CFM, velocity and duct area: how the sizing works

How airflow and air velocity set the cross-section of a duct, why the equivalent round diameter matters, and how to pick a stocked size.

The airflow equation behind the tool

Duct sizing starts from one relationship: airflow equals velocity multiplied by cross-sectional area. Rearranged, area equals airflow divided by velocity, which is exactly what this calculator does with CFM and feet per minute. Because CFM is cubic feet per minute and velocity is feet per minute, the units cancel to leave square feet of area. That area is the amount of open space the moving air needs, and everything else in the result is just a unit conversion of it.

From square feet to a round diameter

A cross-section in square feet is hard to shop for, so the tool converts it to square inches by multiplying by 144, then finds the round duct that has that area. The circle area formula, area equals pi times radius squared, is inverted to solve for diameter. That is why 82.29 square inches becomes a 10.24 inch round duct and 160 square inches becomes 14.27 inches. Round duct is quoted by diameter, so this figure maps straight to a catalog size.

Choosing a velocity that fits the room

Velocity is a design choice, not a fixed constant, and it controls both duct size and comfort. Faster air packs the same CFM into a smaller duct, which saves space and material, but it also increases friction loss and the whooshing sound at registers. Residential supply trunks often target 700 to 900 feet per minute, branch runs a little less, and return air is kept slower still to stay quiet. Entering different velocities in the tool shows the size and noise trade-off instantly.

Rounding up to a stocked size

Ducts are sold in whole-inch steps such as 6, 8, 10, 12 and 14 inches, so the exact diameter almost never matches stock. Always round up to the next available size, because a smaller duct forces the air faster than you designed for and raises both static pressure and noise. If the next size up feels oversized, nudge the velocity higher in the calculator and re-check, but keep the whole system in mind rather than one branch in isolation.

Frequently asked questions

Should I size the whole system at one velocity?

Not usually.
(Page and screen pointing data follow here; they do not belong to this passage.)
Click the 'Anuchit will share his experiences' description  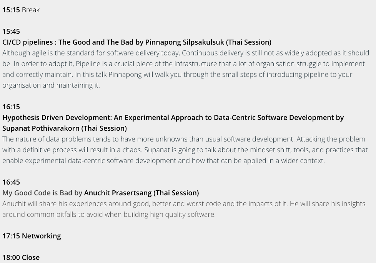[184, 209]
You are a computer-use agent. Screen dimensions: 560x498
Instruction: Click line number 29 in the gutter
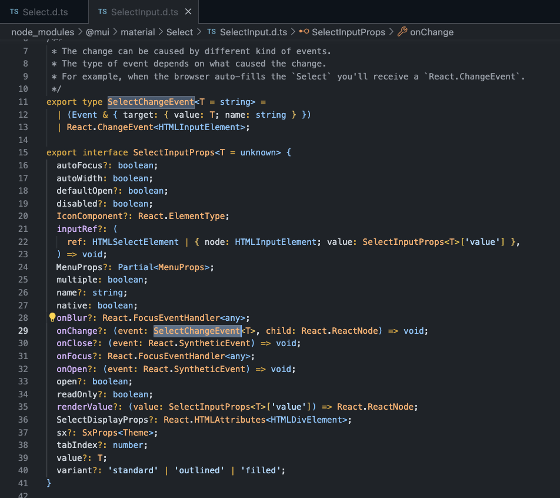click(23, 331)
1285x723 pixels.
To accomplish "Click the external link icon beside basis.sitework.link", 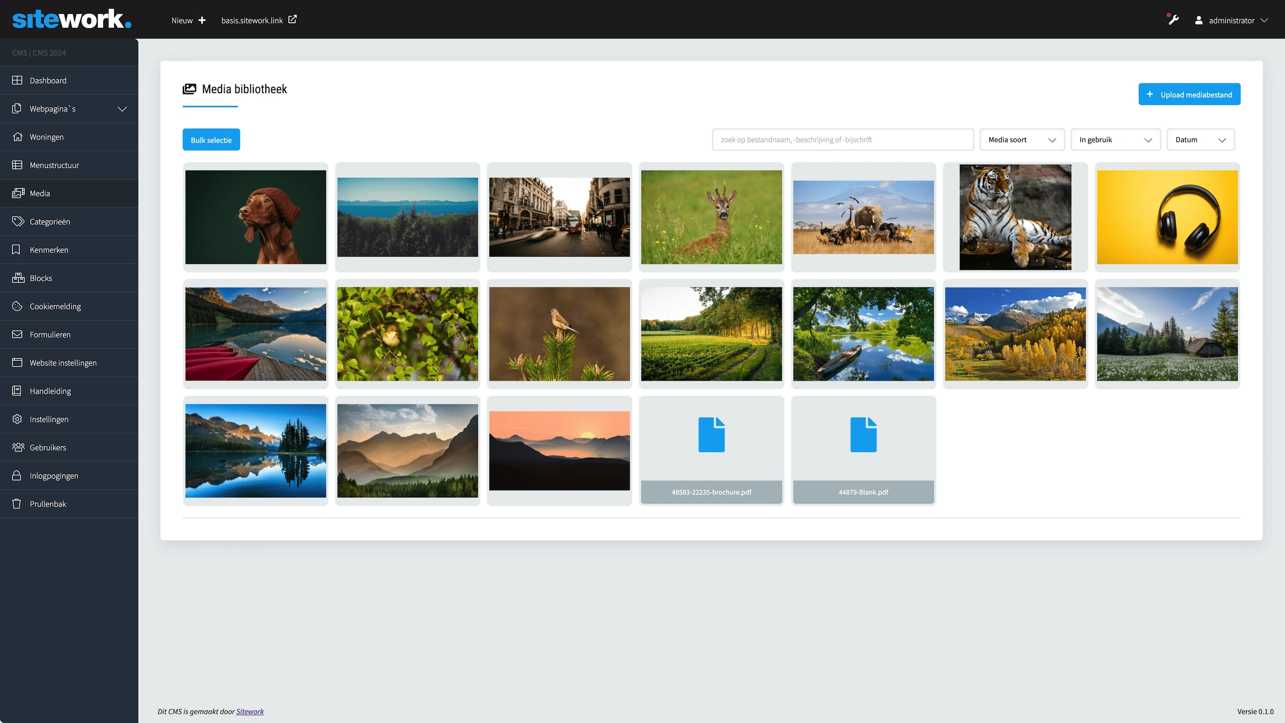I will 292,20.
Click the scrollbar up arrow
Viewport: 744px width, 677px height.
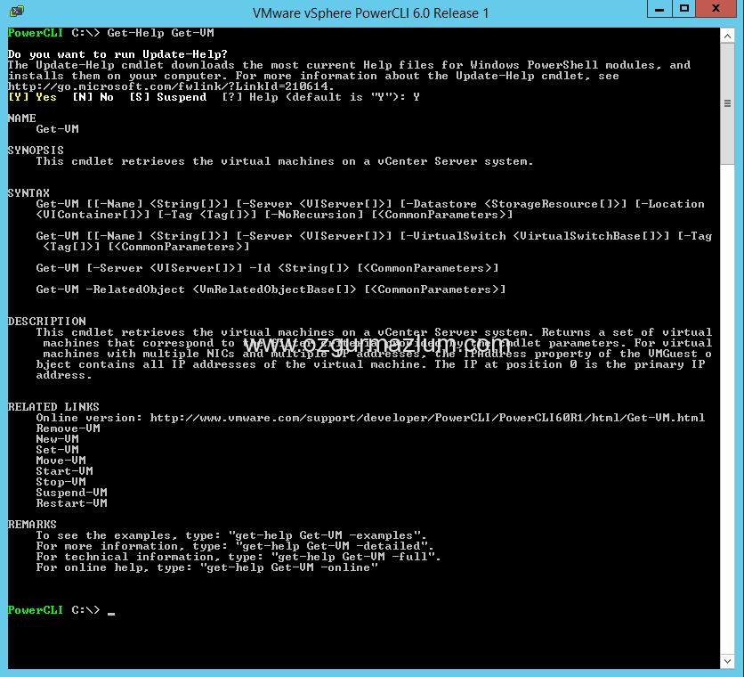click(727, 35)
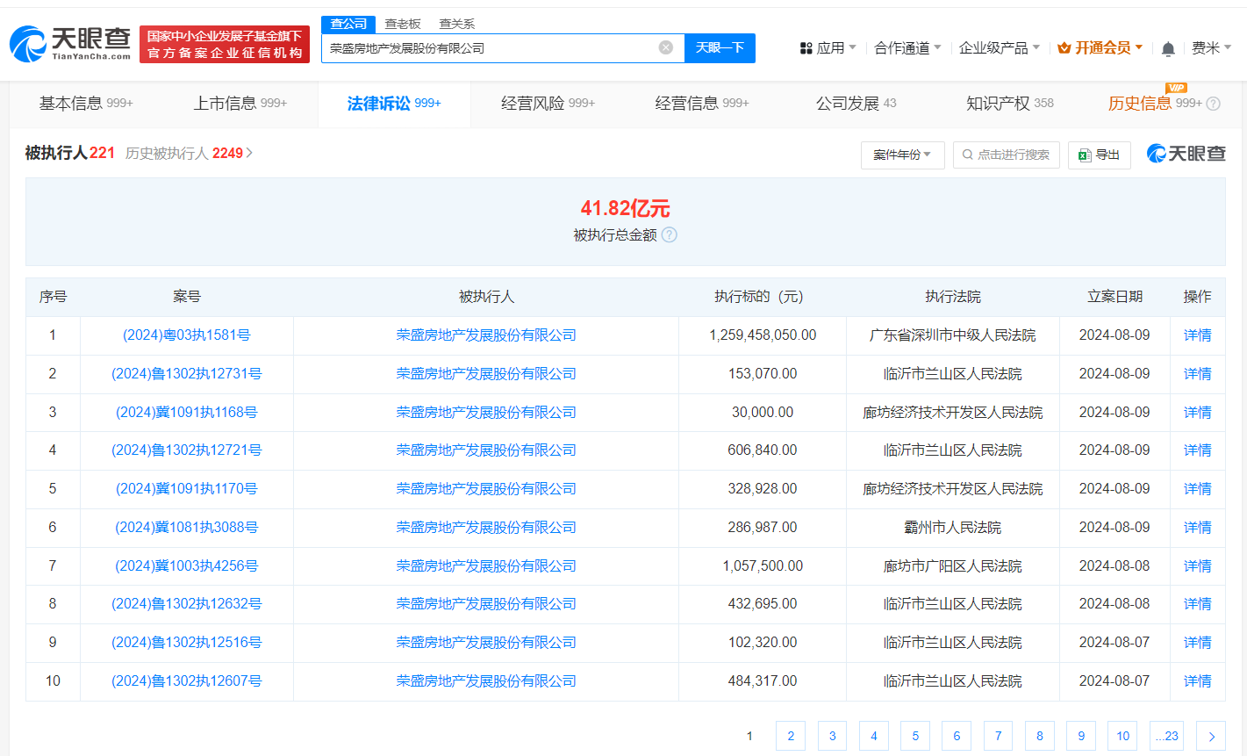The width and height of the screenshot is (1247, 756).
Task: Click the crown icon on 开通会员
Action: tap(1063, 48)
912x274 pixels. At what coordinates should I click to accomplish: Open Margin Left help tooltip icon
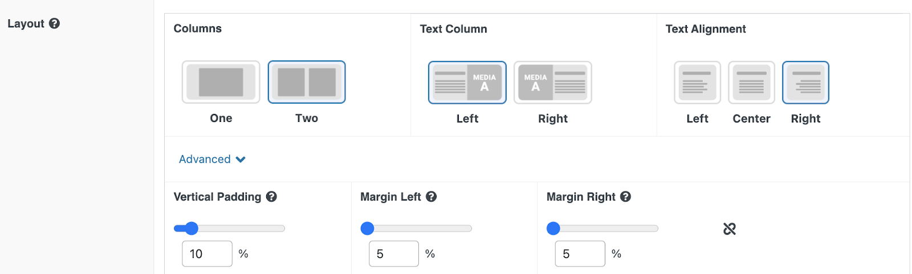tap(431, 197)
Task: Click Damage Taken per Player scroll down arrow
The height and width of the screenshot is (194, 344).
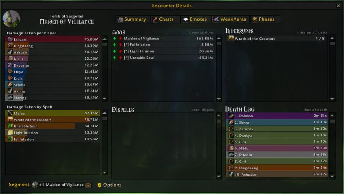Action: 105,99
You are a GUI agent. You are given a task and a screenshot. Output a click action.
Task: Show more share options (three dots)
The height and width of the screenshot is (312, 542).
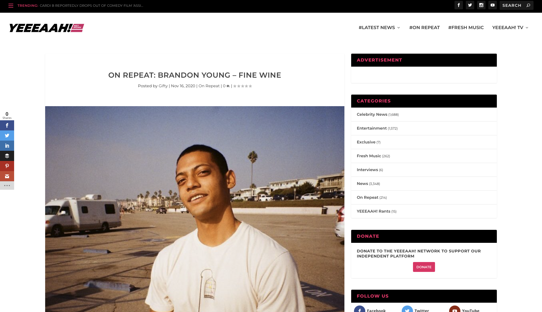coord(7,186)
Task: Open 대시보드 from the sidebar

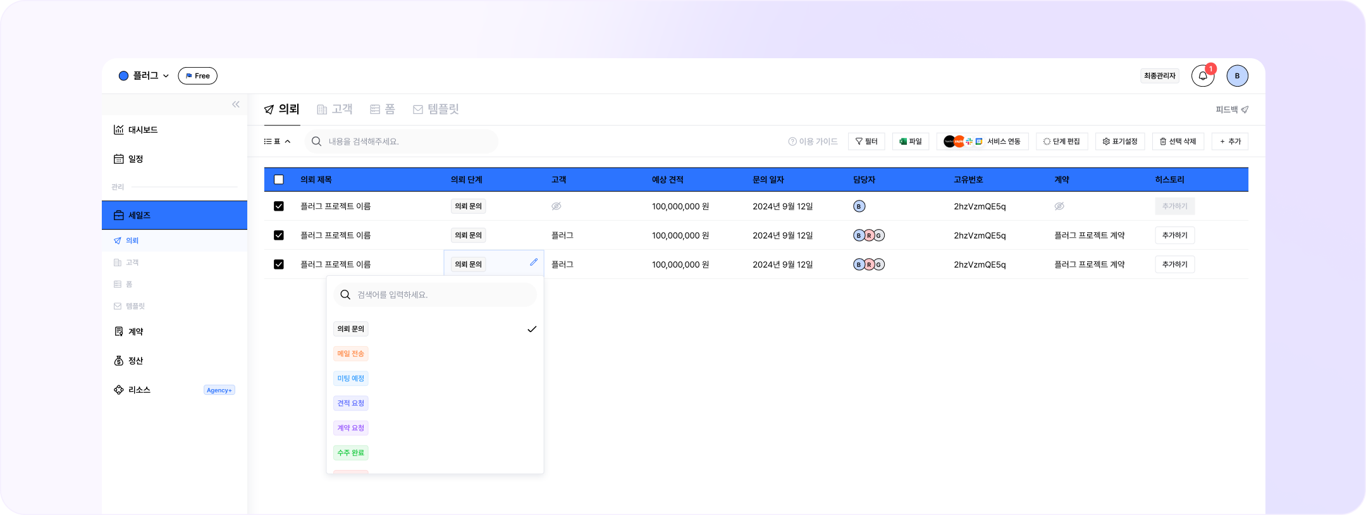Action: pos(143,130)
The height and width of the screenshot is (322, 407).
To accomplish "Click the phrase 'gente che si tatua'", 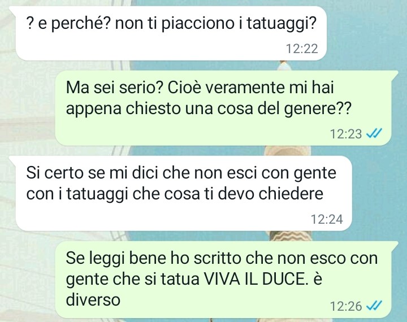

Main trunks can run faster to save space, while branches and returns should run slower to limit noise. Size each section for the airflow it carries and a velocity suited to where it runs, then verify the totals.

Why do rectangular ducts need more area than round?

A rectangle has more wall surface for the same area, so friction is higher and the corners carry little air. Equivalent-diameter tables add area to a rectangle so it moves the same CFM at the same friction as the round size this tool reports.